I walked over to my locker to get my books, I was still lost in thought about Kate. Everything about her was so perfect her hair, her sweet smell that no perfume could compare to, her soft pink lips, her voice….. the list kept on going. Until I was rudy interrupted by someone. "hey baby" It was Madison this girl I have been dating on and off for awhile, but now looking at her I don't even know what I saw in her. She's popular, bratty, rude, a sult, and fake. She was nothing compared to Kate. So maybe that is why I didn't feel like responding to her. but of corse she didn't notice and kept on talking. "So I was thinking this weekend you come over to my house. My parents are out of town and we…."

"No" I said harshly "Stop I can't….we can't" I was trying to tell her that we are over and that I like (really love) someone else.

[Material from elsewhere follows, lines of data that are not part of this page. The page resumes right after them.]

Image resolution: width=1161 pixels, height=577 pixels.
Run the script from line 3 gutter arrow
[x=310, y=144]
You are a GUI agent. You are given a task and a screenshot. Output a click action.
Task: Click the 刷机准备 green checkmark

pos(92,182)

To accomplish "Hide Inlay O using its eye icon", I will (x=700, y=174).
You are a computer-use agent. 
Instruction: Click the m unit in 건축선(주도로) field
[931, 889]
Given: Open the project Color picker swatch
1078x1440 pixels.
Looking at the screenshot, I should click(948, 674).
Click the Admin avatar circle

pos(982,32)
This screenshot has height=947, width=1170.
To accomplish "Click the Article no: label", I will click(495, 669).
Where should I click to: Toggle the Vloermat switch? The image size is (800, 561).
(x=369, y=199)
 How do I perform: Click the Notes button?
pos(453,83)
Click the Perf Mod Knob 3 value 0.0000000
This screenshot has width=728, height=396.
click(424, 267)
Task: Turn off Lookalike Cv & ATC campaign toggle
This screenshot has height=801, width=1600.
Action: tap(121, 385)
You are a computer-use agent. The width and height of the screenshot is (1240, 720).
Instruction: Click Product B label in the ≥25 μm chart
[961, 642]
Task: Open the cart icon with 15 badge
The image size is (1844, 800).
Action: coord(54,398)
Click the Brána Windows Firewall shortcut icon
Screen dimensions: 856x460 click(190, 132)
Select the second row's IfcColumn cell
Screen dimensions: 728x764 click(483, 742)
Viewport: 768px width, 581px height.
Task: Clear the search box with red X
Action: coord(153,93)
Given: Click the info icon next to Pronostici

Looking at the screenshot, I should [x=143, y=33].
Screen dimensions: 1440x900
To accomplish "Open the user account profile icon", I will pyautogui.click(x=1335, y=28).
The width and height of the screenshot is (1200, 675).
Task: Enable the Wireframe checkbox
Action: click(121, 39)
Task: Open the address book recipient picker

"of corse we can" she argued "we always do" I know and that is what sickened me the most, but before I could say anything she push me up against my locker and started to kiss me. I quickly pulled away. Her breathe smelled like onions and her dry lips tasted like spoiled milk. I look around an try to find an escape route.

My eyes get caught on a gorgeous light brown haired, blue eyed girl. Just my luck that the girl I am in love with sees another girl kiss me. Kate gives me this look of disgust and rolls her eyes in the process. I so screwed. but before I could chase after her I had to deal with Madison. Madison had a look of confusion in her eyes as she said "what was that"

"look Madison I don't want to hurt you so I am telling you this now. I am sorry but it won't work out….ever between you and me"

"what are you saying." Is she really that dense that she can't understand?

"We are over….for good ok"

"asshole" she cursed and with that she slapped me and left.

Later that day, I was running patrol with paul. This will be so much fun. Right when I shift all i can think about is that is going This is really bad he can hear my every thought. what if he hears about me imprinting on his little sister…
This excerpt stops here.